(Beginning of Record extracts)
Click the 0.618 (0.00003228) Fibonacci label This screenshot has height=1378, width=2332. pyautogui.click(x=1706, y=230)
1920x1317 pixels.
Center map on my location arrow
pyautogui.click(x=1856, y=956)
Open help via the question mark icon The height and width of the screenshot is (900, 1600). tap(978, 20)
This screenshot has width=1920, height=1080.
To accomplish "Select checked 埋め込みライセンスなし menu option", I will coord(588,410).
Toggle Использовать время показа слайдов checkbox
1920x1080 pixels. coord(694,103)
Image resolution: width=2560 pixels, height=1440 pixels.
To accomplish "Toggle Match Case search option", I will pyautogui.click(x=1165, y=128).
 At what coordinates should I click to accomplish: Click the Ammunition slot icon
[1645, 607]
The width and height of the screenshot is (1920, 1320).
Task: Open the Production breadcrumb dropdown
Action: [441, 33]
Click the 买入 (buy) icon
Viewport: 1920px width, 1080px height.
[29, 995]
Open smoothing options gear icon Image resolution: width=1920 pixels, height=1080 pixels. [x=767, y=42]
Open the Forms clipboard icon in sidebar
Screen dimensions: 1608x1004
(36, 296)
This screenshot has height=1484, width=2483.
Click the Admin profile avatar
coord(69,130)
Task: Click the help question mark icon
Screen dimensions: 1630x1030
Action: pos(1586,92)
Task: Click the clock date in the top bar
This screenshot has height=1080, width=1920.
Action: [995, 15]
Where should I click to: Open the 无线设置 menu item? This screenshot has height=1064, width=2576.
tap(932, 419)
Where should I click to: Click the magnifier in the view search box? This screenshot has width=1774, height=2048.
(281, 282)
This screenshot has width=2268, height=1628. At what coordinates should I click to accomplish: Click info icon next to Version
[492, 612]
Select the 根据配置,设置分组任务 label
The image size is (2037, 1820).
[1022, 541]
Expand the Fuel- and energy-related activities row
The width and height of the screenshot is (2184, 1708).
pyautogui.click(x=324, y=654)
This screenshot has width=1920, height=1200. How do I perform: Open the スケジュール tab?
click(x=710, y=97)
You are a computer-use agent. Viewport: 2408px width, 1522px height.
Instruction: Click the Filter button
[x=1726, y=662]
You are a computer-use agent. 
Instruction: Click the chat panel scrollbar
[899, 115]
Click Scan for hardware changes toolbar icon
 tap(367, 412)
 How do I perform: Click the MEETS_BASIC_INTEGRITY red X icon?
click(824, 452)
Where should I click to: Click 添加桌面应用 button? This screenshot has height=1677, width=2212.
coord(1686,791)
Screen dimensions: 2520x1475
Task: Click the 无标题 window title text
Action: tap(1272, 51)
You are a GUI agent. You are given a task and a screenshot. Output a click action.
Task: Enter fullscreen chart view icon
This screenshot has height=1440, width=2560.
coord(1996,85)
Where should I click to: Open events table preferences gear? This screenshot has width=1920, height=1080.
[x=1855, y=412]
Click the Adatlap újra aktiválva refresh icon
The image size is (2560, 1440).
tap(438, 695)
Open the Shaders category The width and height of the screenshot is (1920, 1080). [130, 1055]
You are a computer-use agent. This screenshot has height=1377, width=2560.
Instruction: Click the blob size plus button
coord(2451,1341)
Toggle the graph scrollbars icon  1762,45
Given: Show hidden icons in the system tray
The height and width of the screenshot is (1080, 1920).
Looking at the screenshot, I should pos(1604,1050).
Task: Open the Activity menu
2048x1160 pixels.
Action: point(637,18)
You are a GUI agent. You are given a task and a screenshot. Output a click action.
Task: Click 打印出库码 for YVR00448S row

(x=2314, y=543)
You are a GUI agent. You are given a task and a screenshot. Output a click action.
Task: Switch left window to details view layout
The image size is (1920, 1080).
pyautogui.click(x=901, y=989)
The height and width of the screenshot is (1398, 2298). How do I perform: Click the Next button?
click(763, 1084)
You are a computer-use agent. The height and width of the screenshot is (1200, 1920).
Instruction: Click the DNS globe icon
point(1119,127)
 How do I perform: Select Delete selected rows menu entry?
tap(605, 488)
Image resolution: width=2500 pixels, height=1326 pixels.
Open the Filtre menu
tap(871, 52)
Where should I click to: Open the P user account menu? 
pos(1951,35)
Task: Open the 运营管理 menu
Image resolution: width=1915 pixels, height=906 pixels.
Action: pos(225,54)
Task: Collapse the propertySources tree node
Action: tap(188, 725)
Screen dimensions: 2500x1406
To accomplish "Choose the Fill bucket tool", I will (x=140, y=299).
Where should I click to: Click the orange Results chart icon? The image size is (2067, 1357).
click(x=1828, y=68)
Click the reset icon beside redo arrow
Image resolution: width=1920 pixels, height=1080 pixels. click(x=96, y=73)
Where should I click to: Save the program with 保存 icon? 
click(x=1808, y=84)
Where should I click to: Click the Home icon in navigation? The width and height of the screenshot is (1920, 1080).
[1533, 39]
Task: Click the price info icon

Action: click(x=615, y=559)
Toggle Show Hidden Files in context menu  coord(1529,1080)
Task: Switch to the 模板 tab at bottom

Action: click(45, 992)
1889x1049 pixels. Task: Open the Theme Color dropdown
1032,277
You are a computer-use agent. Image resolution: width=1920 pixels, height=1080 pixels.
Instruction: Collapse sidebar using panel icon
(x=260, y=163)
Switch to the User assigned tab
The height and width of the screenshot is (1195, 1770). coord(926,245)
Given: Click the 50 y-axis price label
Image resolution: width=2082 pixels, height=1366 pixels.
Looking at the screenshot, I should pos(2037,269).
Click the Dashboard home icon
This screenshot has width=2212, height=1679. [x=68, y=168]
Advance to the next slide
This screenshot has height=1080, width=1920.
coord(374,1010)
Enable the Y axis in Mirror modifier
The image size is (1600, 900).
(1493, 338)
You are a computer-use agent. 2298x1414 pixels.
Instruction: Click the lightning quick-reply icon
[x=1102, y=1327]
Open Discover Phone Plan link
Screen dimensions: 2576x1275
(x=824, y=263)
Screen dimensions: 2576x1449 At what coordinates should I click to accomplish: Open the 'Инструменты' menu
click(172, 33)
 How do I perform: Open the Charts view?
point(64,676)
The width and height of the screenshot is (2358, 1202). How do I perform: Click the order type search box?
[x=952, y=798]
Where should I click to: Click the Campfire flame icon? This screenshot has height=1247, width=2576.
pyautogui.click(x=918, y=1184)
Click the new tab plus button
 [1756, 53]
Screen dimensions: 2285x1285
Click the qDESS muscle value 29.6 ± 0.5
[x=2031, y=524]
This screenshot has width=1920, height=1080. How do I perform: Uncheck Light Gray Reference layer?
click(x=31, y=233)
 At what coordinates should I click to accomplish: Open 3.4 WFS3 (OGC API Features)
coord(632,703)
(End of Record extracts)
* [What to work on]:
Pull together all lines from the data that mention the word "will".

* [Solution to this problem]:
To accomplish "Select checked 埋め込みライセンスなし menu option", I will coord(588,410).
To accomplish "Toggle Match Case search option", I will pyautogui.click(x=1165, y=128).
To accomplish "Choose the Fill bucket tool", I will (x=140, y=299).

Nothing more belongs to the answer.